Global solvability and stabilization in a chemotaxis(-Navier)-Stokes system with proliferation

Abstract

The following chemotaxis-fluid system $ \begin{equation*} \left\{ \begin{split} &n_t = \Delta n-\chi\nabla\cdot\left(n\nabla{c}\right)+nc, &\;\;x\in \Omega, t>0, \\ & c_t = \Delta c-{\bf u}\cdot\nabla c-nc, &\;\;x\in \Omega, t>0, \\ &{\bf u}_t+\kappa({\bf u}\cdot\nabla){\bf u}+\nabla{P} = \Delta{ {\bf u}}+n\nabla\phi , & \;\;x\in \Omega, \, t>0, \\ &\nabla\cdot {\bf u} = 0, &\;\; x\in \Omega, \, t>0\ \end{split} \right. \end{equation*} $ is considered under homogeneous Neumann boundary conditions in a bounded convex domain $ \Omega\subset \mathbb{R}^d (d\in \{2, 3\}) $ with smooth boundary.
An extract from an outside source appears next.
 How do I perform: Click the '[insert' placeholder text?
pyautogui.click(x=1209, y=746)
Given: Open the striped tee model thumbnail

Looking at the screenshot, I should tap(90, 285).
For $ d = 2 $, it is shown that the corresponding chemotaxis-Navier-Stokes system possesses a globally bounded classical solution which stabilizes toward a spatially homogeneous equilibrium in the sense that$ \begin{equation*} \begin{split} n(\cdot, t)\rightarrow n_\infty, \quad c(\cdot, t)\rightarrow 0 \text{ and } {\bf u}(\cdot, t)\rightarrow {\bf 0} \text{ in } L^\infty(\Omega) \end{split} \end{equation*} $as $ t\rightarrow \infty $, where $ n_\infty $ is a constant satisfying $ n_\infty\geq\frac{1}{|\Omega|}\int_{\Omega}n_0 $. For $ d = 3 $, it is seen that the corresponding chemotaxis-Stokes system possesses a globally defined weak solution.